Si tratta infatti di due eventi non slegati tra loro e che, in un quadro unitario, rappresentano una pericolosissima catena di crisi della finanza internazionale destinata ad avere ripercussioni di medio e lungo periodo, per il settore economico ma anche con implicazioni geopolitiche rilevantissime.

Senza considerare che quasi nessuno, inoltre, pare considerare il rischio dell’enorme bolla speculativa sugli NFT e sui titoli del mondo sommerso della blockchain. Una bolla che, per via dalla virtualità dei titoli scambiati, in mancanza cioè del dato reale e del valore concreto (d’altronde, sono Non-Fungible-Token) prima o poi è destinata a scoppiare, con effetti a cascata sull’economia reale che nella storia abbiamo già vissuto, con le stesse identiche motivazioni. Il primo caso fu quello della bolla sui bulbi di tulipano del 1636: anzi, in quel caso, una seppur labile aderenza con la realtà, a dire il vero, vi era.

Su SVB e Credit Suisse si deve evidenziare come, a soli quindici anni di distanza dal fallimento della Lehman Brothers e dalla crisi dei derivati sui mutui subprime – che ha avuto conseguenze drammatiche per l’economia reale non solo negli Usa, ma anche nel resto del mondo –, la galassia finanziaria sia ancora oggi fautrice di crisi che si ripercuotono su risparmiatori e singoli cittadini, senza che si intravedano responsabili individuali. La stessa Credit Suisse era stata coinvolta nella crisi del 2007-2008, con ingenti perdite e con conseguenze dirette in termini di credibilità, ma al di là di multe – anche piuttosto salate – e sanzioni comminate ai maggiori istituti bancari americani ed europei, per un totale di circa 345 miliardi di dollari, non si è attivato né un meccanismo di controllo del gioco speculativo né una griglia capace di evitare gli effetti disastrosi della finanza. Anzi, se nell’estate del 2008 c’era stata un’ondata di circa 300 arresti, nel corso degli anni i principali imputati – tra questi, Ralph Cioffi e Matthew Tannin – sono stati dichiarati non colpevoli dell’accusa di frode e costretti a pagare sanzioni amministrative rispettivamente per 100mila e 50mila dollari (spiccioli, se si pensa alle enormi speculazioni fatte in precedenza) e furono interdetti dai mercati finanziari per 3 e 2 anni. In pratica, un nulla di fatto in termini di responsabilità.

Le conseguenze delle crisi

Ora, la fuga dei creditori sauditi dalla Credit Suisse, parallelamente alla crisi dall’altra parte dell’Oceano, che riguarda il settore delle start up ad alto contenuto tecnologico, rischia di avere due conseguenze rilevanti.

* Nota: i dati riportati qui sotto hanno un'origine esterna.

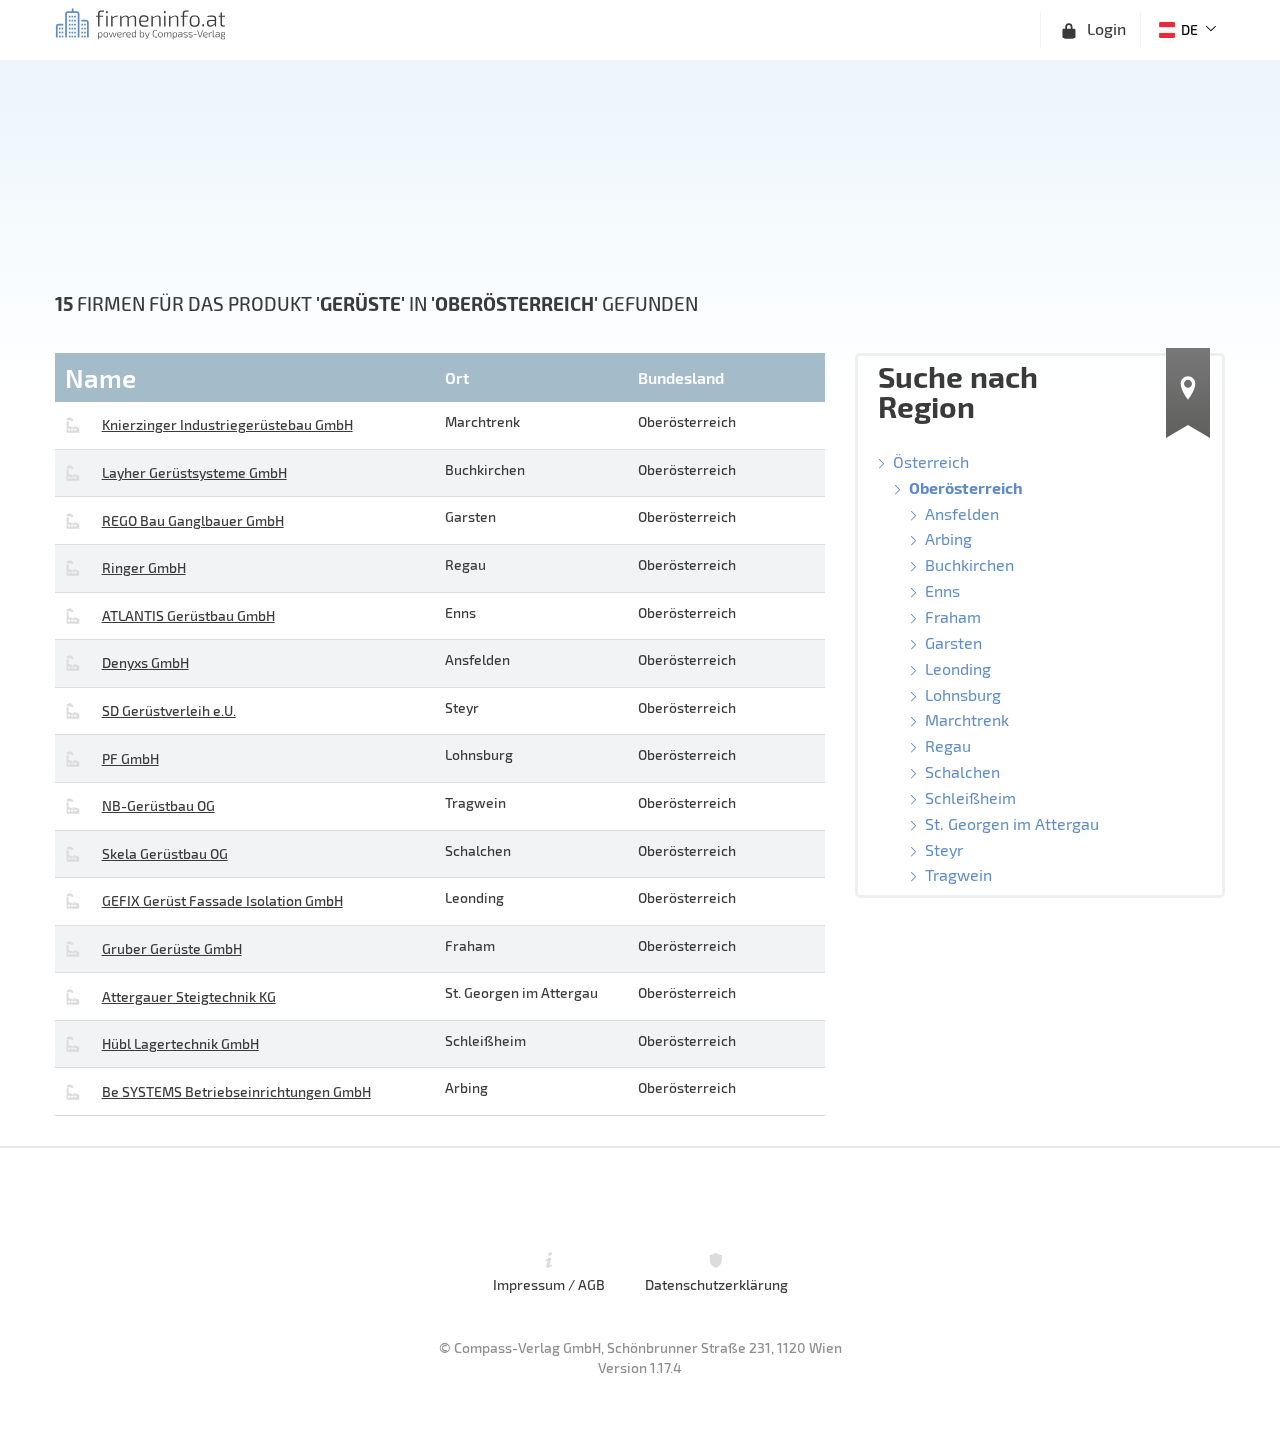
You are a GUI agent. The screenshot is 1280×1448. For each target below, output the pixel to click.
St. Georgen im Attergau (1012, 823)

Da una parte, un ulteriore effetto a catena, derivante dal “sentiment” di generale sfiducia dei cosiddetti “mercati”, con il rischio concreto di portare a una crisi del credito ancor più estesa. Credit Suisse fa infatti parte del cosiddetto del mondo delle Bulge Bracket, cioè le maggiori banche d’investimento multinazionali del settore finanziario, che agiscono sulle principali borse mondiali. Inoltre, Credit Suisse è compartecipata non solo dalla Saudi National Bank, ma anche dalla Qatar Holding (5,03%) e dalle americane Dodge & Cox (4,99%) e soprattutto BlackRock (4,53%). Le sue azioni nominative sono quotate sia nella borsa di Zurigo sia in quella di New York: appare evidente come il prestito temporaneo di 50 miliardi comporti il pericolo di una toppa troppo piccola per una falla che potrebbe apparire assai più grande di quanto non appaia ora.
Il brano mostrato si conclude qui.